EXERCISE OBJECTIVE
Starting at the line that contains "Viewport: 366px width, 720px height." and ending with the last of the lines below, lay those lines out as a numbered list, skipping blank lines and leaving out the pictures.

LISTED RECORDS
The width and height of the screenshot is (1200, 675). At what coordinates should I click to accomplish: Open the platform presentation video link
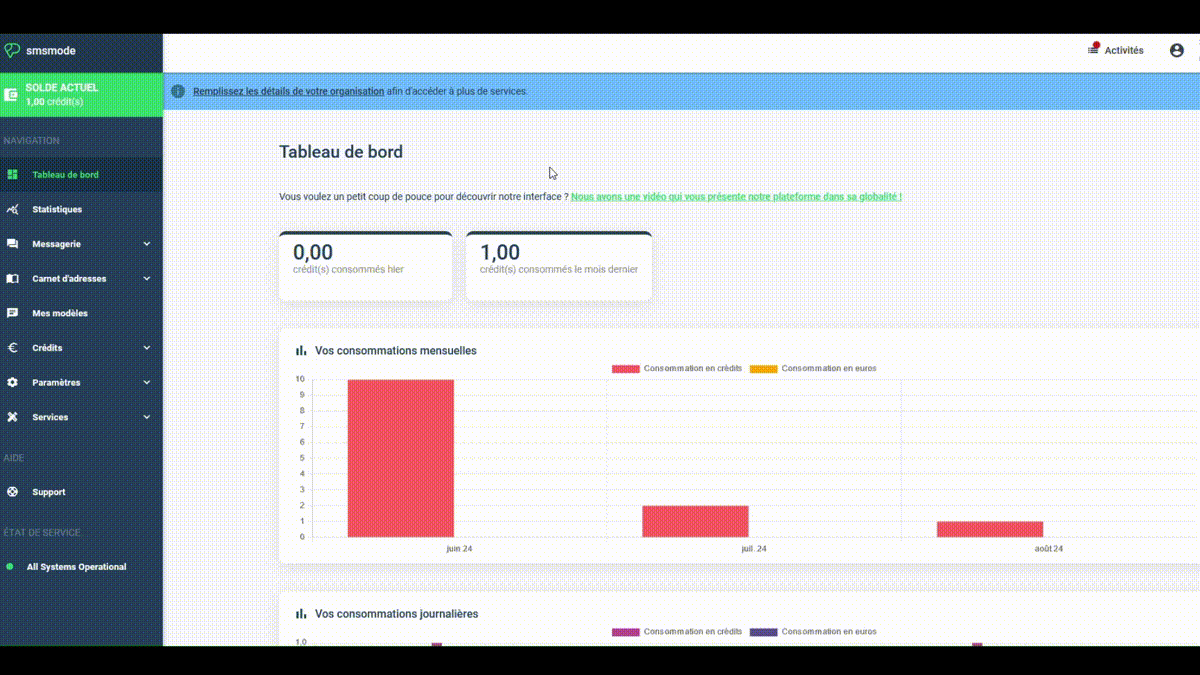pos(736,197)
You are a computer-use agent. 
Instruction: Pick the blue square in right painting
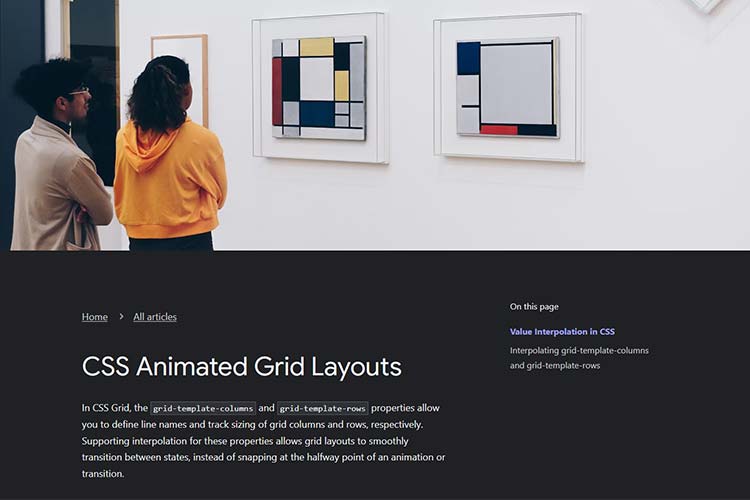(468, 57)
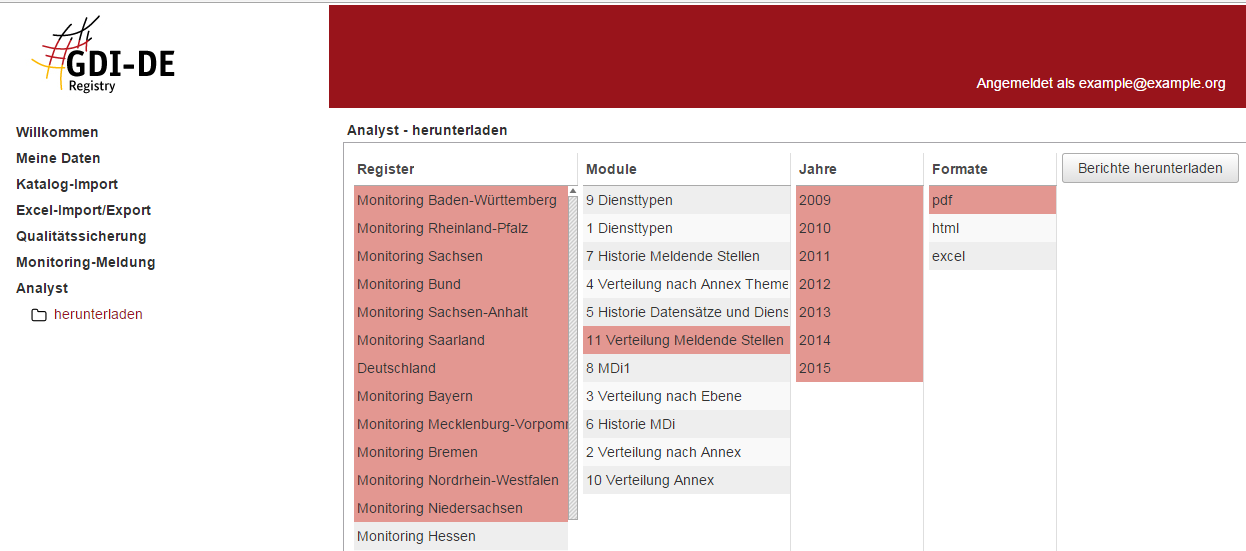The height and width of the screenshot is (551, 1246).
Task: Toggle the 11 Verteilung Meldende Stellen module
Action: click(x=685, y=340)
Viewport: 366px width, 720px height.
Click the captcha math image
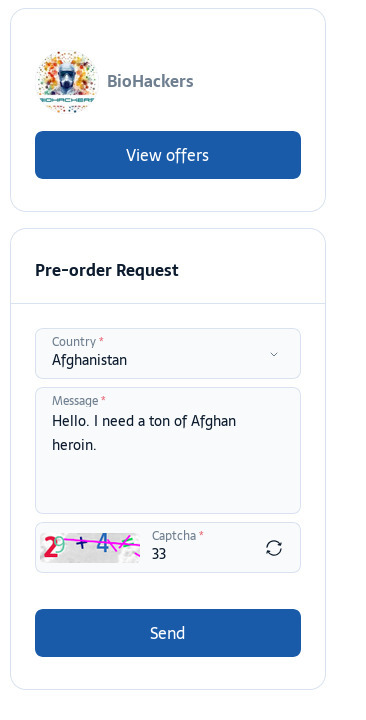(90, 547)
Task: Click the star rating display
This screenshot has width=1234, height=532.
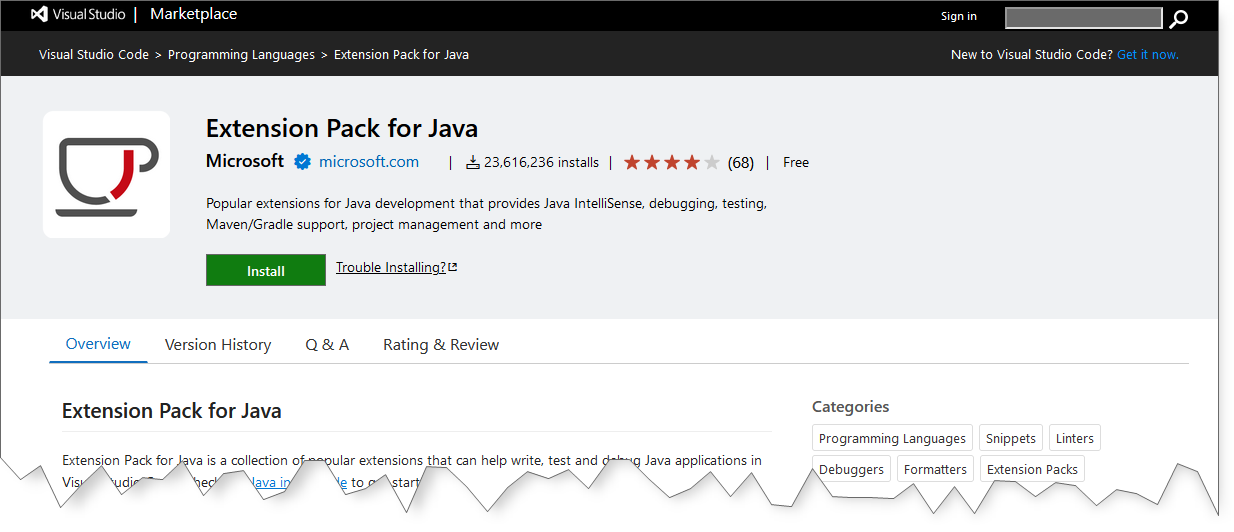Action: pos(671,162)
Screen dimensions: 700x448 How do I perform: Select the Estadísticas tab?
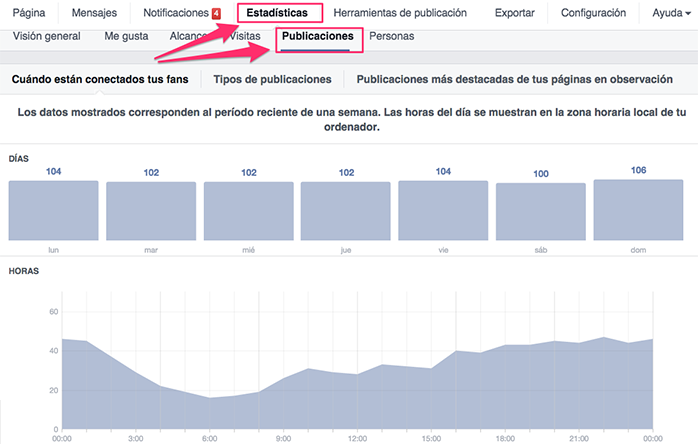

FULL RESPONSE
1. Viewport: 366px width, 720px height.
2. Click the captcha math image
3. (90, 547)
4. Task: Click the star rating display
5. This screenshot has width=1234, height=532.
6. Action: pos(671,162)
7. Screen dimensions: 700x448 How do I perform: Select the Estadísticas tab?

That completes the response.